La Sainte Jeanne de M. Shaw retient le public de huit heures à minuit sans qu’il manifeste aucune lassitude. Mme Ludmilla Pitoëff apaise nos susceptibilités, endort notre résistance, grâce à la plus touchante simplesse, à sa candeur, à cette force inspirée, à ces défaillances de petite fille battue devant les vieux hommes inexorables. Telle devait bien être la lorraine –plus râblée de corps (si nous en croyons Delteil, le visionnaire) mais aussi rieuse et dangereusement ingénue, au milieu des loups et des renards.
M. Pitoëff a réussi, selon sa coutume, avec quelques mètres de toile, d’admirables “compositions de lieux”. Et il a réhabilité, selon ses moyens, Pierre Cauchon, en lui donnant, de sa propre autorité, le chapeau de cardinal.

Le théâtre est fait pour le public, et non le public pour le théâtre: Tripes d’or est donc une pièce manquée puisqu’elle n’a séduit ni le public qui paye ni celui qui juge. Mais cette pièce manquée nous a paru fort supérieure à d’autres mieux réussies. Il s’en est fallu de peu pour que Crommelinck nous imposât sa furie aussi souverainement qu’il le fit avec son Cocu magnifique. Crommelinck est un Molière frénétique et qui aurait perdu cet instinct modérateur, grâce auquel le Poquelin du Médecin par force savait jusqu’où (selon le mot de Cocteau) il est permis d’aller trop loin. Peut-on imaginer un Molière en état d’ébriété, et qui voudrait se faire aussi énorme que Rabelais? Tel est Crommelinck.
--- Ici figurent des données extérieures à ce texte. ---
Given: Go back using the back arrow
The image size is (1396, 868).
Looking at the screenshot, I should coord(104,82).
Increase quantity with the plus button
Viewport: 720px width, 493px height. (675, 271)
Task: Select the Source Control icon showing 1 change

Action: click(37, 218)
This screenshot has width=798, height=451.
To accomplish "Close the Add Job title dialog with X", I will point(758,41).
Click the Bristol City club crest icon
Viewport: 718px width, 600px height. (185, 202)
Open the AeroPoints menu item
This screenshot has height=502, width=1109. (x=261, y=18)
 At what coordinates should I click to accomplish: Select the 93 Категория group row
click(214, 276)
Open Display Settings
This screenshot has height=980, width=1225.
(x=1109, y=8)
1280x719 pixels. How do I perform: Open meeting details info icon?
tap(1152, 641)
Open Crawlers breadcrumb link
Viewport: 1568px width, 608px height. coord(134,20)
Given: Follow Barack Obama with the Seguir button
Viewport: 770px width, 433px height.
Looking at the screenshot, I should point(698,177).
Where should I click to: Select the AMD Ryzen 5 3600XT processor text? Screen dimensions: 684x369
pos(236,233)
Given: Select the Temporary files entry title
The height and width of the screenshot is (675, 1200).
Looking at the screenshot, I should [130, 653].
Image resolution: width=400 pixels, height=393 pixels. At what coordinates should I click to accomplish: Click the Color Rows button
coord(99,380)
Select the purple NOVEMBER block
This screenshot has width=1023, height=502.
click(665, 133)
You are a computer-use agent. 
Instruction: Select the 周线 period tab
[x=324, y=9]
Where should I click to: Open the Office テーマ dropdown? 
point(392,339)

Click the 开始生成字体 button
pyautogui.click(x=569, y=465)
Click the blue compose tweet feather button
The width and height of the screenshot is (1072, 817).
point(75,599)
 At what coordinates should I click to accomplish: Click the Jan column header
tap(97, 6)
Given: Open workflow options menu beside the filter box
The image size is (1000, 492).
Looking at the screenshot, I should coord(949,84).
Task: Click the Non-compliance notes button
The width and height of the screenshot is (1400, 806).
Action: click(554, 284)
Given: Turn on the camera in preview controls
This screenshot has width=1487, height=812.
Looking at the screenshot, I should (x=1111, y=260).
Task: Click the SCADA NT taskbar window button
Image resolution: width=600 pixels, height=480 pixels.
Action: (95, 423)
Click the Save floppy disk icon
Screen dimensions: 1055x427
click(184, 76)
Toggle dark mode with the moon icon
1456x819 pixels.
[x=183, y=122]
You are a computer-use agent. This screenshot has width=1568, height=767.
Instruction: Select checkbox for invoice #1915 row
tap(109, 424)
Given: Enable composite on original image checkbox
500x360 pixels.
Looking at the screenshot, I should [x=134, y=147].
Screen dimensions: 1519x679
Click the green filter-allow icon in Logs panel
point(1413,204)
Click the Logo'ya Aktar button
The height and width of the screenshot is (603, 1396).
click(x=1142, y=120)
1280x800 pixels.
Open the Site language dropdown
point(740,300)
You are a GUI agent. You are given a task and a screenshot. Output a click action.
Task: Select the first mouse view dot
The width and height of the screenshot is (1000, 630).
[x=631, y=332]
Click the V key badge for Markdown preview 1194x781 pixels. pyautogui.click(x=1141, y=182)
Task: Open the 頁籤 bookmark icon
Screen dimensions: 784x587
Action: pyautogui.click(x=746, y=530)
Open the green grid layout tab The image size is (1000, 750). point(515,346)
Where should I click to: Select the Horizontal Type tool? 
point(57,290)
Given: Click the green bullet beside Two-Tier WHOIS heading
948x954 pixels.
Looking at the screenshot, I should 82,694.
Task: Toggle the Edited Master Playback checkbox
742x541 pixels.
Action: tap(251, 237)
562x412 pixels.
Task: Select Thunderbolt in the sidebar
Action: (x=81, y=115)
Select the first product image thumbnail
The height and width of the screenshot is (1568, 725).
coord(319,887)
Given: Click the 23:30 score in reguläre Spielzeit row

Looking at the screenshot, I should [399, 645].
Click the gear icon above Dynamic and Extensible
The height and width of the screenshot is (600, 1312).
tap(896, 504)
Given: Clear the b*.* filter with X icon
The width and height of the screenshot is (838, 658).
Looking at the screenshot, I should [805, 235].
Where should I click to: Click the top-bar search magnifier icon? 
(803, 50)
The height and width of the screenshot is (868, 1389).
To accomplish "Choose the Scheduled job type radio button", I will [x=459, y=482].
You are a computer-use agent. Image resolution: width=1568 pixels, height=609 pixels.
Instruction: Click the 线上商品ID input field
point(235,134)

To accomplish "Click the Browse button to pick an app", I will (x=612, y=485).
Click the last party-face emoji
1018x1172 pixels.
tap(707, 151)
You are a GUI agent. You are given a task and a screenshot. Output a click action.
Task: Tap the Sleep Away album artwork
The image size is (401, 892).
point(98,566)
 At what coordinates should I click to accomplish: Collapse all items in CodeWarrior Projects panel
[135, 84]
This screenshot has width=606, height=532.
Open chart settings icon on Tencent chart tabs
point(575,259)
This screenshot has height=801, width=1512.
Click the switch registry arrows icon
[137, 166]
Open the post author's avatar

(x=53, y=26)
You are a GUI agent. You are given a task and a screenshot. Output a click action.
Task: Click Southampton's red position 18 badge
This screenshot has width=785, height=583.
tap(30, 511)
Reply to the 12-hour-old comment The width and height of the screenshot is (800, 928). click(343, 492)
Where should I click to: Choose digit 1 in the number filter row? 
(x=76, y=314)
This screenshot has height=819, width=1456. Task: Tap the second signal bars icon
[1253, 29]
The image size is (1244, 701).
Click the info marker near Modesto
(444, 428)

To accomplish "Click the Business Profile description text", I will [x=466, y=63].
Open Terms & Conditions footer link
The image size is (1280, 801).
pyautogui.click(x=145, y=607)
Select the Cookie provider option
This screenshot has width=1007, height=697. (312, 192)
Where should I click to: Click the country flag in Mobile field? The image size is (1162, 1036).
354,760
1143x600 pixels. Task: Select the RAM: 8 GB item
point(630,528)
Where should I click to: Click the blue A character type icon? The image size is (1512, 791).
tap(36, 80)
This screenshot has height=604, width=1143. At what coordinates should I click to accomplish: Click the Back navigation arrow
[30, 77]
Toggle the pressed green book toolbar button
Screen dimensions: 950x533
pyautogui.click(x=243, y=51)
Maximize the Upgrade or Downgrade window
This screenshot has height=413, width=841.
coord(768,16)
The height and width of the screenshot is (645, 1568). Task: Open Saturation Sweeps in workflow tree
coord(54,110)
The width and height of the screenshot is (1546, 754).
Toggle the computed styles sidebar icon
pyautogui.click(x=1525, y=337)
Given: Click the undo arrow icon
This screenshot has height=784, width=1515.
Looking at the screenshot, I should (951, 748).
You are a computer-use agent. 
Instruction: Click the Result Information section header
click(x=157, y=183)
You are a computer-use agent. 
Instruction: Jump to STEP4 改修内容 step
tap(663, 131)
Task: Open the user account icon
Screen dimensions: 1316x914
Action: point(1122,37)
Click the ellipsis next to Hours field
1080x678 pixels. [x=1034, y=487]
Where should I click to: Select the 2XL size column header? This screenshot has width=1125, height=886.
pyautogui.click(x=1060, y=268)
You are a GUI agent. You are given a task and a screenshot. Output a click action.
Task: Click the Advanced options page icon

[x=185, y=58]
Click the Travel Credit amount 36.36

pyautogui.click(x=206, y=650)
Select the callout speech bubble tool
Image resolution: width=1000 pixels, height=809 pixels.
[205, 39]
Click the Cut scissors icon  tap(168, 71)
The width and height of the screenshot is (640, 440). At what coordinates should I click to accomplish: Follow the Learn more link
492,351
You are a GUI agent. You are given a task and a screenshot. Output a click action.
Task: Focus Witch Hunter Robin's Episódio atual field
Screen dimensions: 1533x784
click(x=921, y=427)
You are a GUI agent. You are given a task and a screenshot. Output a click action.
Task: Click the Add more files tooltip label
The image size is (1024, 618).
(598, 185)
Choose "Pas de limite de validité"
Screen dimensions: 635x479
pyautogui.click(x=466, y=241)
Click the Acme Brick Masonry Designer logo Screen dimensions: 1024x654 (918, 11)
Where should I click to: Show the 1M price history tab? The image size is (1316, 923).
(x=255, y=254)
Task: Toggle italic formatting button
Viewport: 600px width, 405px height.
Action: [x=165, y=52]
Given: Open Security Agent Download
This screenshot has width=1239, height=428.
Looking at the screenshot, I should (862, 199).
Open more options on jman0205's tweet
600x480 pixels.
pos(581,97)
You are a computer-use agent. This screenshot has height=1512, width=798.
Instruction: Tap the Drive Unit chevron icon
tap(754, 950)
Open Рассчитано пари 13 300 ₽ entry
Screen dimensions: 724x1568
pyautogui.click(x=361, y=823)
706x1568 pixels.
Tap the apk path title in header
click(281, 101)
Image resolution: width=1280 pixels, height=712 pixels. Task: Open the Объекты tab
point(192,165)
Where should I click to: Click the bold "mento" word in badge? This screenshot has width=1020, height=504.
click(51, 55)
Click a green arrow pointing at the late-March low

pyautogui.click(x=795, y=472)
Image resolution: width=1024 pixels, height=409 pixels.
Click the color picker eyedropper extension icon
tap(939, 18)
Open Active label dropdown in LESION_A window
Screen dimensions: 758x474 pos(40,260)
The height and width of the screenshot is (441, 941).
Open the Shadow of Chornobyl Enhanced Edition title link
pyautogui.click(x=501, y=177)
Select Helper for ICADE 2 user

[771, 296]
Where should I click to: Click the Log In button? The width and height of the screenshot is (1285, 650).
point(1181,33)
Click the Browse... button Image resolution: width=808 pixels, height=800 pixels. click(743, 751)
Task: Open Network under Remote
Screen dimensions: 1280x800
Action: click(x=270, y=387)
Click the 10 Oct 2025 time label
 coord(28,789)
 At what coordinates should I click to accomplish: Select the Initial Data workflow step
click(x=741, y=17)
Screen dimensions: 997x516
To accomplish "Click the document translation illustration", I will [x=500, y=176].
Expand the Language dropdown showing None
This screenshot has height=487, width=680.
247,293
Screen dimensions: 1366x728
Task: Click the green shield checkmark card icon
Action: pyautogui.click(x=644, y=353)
Il nous montre un pauvre diable qu’un soudain héritage affole, que son or possède et finit par étouffer. Ce n’est pas le bourgeois Harpagon dorlotant, depuis des années, son vice, composant avec lui, pour en tirer toute jouissance. –C’est un misérable fait pour gagner son pain à la sueur de son front et que l’or dévore vivant.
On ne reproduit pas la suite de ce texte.